Ausgewählter Text
□ □ □ □ □ □ □

Wir Isländer geben nie auf. Es gibt dafür
eine sehr gute Wendung: Það réddast!
Es wird schon irgendwie klappen!
Vigdís Finnbogadóttir
Die feurige Braut im Nordatlantik – Willkommen in Island
Widersprüchlich und wild, karg und gewaltig wirkt Island auf seine Besucher. Das Land ist berühmt für seine Vulkane und Gletscher, für Wasserfälle und Fjorde, aber auch fortschrittlich und fortschrittsgläubig. Island hat wie kaum ein anderes Land den Sprung von einer Epoche der Traditionen in eine moderne Gesellschaft geschafft.
Reykjavík und der Südwesten – Wo das moderne Island zu Hause ist
Stadtzentrum – Harpa – Perlan – Golden Circle – Gullfoss – Strokkur – Blaue Lagune – Reykjanes
Islands Südwesten hält ein Potpourri der Kontraste bereit: Natur-Highlights wie Gullfoss, Geysir und die raue Halbinsel Reykjanes auf der einen, Betonarchitektur in der Metropolitan Area von Reykjavík auf der anderen Seite. Ein idealer Ort, die Vielfalt des Landes kennenzulernen.
Der Westen – Island authentisch
Hvalfjörður – Borgarfjörður – Snæfellsjökull – Stykkishólmur – Flatey – Látrabjarg – Ísafjörður – Hornstrandir – Norðurfjörður
Mit dem Snæfellsnes, Islands Zeigefinger nach Westen, und dem vielgliedrigen, einsamen Land der Westfjorde zeigt sich ein ursprünglicheres Island, das deutlich weniger Touristen durchstreifen als die Gebiete entlang der Ringstraße und der bekanntesten Hochlandrouten.

□ □ □ □ □ □ □

Zeilenauszug
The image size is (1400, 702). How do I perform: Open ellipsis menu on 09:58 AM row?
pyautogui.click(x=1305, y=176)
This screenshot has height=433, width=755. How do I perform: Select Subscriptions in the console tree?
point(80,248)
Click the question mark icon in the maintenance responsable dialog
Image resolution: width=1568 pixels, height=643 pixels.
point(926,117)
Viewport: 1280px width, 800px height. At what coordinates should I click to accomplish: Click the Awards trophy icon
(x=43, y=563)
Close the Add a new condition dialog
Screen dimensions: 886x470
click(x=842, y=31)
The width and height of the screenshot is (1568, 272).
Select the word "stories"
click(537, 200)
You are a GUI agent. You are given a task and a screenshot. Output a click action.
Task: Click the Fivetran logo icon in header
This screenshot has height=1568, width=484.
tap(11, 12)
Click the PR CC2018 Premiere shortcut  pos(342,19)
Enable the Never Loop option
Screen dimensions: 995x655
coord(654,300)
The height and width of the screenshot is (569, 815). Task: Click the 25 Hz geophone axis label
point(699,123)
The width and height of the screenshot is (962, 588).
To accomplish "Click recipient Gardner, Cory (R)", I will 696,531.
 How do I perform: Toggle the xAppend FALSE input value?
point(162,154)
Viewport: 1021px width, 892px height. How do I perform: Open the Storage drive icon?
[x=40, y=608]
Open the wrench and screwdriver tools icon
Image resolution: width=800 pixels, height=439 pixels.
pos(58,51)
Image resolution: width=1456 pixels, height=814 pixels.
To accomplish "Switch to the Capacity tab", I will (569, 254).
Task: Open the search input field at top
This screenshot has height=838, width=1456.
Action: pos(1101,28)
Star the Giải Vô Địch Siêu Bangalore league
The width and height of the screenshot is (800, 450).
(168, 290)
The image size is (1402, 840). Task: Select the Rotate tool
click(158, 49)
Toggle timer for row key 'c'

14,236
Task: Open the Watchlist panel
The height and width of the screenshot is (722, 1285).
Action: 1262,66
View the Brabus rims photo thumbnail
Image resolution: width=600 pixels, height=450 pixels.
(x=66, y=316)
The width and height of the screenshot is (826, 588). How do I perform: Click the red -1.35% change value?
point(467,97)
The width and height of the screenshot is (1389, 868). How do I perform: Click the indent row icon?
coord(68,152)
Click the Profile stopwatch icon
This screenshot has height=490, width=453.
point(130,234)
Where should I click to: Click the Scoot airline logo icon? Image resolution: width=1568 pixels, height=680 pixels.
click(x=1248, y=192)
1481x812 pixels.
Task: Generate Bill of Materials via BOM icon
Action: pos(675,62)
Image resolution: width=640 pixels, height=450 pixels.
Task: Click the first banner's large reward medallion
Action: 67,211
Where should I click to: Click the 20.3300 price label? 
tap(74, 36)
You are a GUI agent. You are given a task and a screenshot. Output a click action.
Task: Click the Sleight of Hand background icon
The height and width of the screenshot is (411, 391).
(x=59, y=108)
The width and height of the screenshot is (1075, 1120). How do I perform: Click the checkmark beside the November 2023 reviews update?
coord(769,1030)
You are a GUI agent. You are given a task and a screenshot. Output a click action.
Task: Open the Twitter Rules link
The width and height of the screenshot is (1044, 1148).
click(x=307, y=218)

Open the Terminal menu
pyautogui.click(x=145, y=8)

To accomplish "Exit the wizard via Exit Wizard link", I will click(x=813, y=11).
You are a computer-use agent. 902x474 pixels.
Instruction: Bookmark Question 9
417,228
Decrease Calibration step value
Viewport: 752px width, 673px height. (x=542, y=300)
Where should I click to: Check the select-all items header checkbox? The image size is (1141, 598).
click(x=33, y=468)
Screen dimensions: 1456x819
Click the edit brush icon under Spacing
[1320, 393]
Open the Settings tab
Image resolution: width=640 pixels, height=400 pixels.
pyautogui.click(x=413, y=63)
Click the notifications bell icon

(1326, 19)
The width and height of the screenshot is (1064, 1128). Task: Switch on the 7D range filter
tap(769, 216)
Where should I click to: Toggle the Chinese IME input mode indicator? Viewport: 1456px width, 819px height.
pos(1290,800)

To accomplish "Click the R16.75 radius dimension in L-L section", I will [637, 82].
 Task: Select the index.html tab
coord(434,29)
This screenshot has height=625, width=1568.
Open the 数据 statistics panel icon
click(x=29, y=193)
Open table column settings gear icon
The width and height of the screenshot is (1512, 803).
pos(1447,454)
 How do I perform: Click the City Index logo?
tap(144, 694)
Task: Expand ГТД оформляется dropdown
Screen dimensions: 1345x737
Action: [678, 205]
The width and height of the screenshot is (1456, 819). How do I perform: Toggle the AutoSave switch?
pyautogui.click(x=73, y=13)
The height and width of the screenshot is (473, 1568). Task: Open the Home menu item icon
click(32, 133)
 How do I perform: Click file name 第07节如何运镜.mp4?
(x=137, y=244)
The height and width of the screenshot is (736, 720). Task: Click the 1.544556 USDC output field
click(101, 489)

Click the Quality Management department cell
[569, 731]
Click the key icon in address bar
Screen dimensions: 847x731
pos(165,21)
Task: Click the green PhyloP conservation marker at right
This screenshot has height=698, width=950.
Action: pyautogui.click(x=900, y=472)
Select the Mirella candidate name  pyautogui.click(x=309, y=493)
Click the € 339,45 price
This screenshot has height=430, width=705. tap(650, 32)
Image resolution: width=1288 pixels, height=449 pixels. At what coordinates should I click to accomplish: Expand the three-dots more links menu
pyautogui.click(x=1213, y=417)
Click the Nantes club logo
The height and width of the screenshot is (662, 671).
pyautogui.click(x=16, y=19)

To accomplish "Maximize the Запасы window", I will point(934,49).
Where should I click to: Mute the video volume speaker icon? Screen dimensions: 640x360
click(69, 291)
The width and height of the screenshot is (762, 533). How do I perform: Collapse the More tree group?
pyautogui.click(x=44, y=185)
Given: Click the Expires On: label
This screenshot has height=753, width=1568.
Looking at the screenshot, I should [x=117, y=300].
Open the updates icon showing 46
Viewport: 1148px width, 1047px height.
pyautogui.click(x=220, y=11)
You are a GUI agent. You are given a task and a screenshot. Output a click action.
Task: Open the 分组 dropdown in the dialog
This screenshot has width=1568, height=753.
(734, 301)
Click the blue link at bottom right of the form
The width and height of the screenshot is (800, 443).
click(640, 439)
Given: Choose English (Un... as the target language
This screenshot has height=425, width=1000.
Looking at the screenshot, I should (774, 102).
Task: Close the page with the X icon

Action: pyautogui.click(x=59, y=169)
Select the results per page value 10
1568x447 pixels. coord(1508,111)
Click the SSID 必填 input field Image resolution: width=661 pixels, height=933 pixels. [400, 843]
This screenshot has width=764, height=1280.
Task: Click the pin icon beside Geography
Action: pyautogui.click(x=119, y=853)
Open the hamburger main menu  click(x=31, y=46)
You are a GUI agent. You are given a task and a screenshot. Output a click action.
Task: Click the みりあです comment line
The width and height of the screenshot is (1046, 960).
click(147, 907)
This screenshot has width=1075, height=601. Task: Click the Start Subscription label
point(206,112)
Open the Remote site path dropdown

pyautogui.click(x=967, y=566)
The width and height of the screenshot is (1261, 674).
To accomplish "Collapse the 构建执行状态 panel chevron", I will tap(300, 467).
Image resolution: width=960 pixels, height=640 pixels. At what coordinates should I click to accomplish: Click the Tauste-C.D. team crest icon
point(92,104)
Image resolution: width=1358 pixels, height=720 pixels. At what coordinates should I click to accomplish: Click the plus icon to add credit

□ □ □ □ □ □ □

Zu erledigen
Als was bezeichnet der Text über Island die Halbinsel Snæfellsnes?

Ergebnis
Als Islands Zeigefinger nach Westen.